The Washington Department of Ecology and local governments are monitoring algae toxins in lakes across the state. So far this year, few lakes have experienced toxic blooms, but that may change with warmer, sunnier weather.
On the peninsula, toxic algae blooms have been confirmed in Anderson Lake in Jefferson County.
The algae might be smelly and look like green paint, oil or sewage floating on the surface. Blooms can be several inches thick on the shoreline and hard to pick up or hold.
To report a suspected freshwater algae bloom, call your nearest Department of Ecology office. Find out more about contacting Ecology at www.ecy.wa.gov/reportaproblem.html.
To report an illness related to algae bloom exposure, contact your local health agency or the state Department of Health at 360-236-3173.
The state health department website has information about symptoms related to blue-green algae toxins at www.doh.wa.gov/ehp/algae/default.htm.

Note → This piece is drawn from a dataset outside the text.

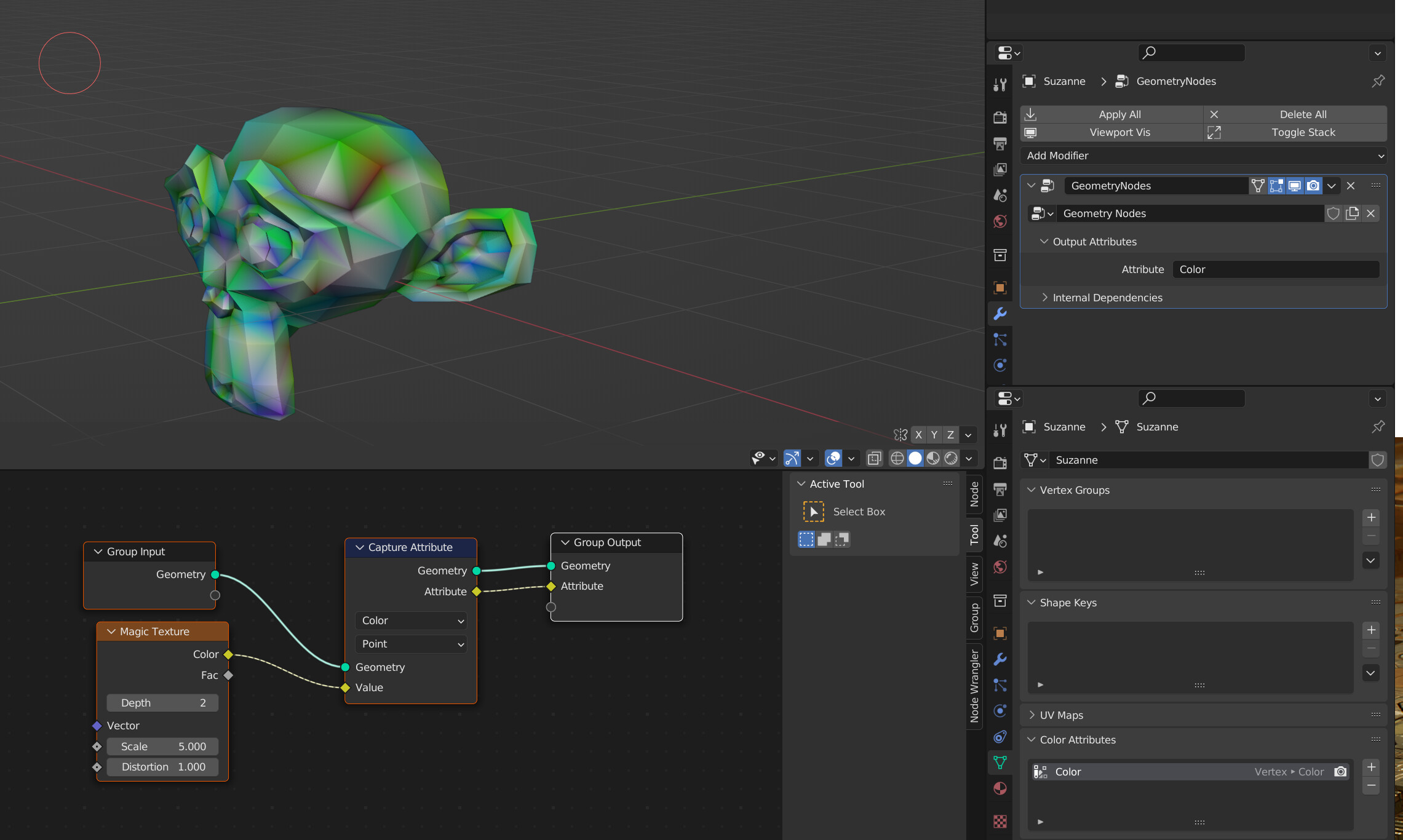Toggle realtime viewport display of GeometryNodes modifier
The width and height of the screenshot is (1403, 840).
tap(1295, 185)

Phosphorus and nitro-gen are nutrients that feed algae blooms. They are found in animal and human waste (sewage), in fertilizers, and even in rainwater.
People can help keep
these nutrients out of state waters in these ways:
• Your home septic tank - Check it, fix it and maintain it.
• Your yard - Reduce the use of fertilizers, especially before a big rain. Don't overwater.
• Your dog - Scoop, bag and trash dog droppings.
• Your baby - Keep dirty diapers out of the water.
• Your car - Don't feed soap to the storm drain. Wash your car on the lawn or at a commercial car wash.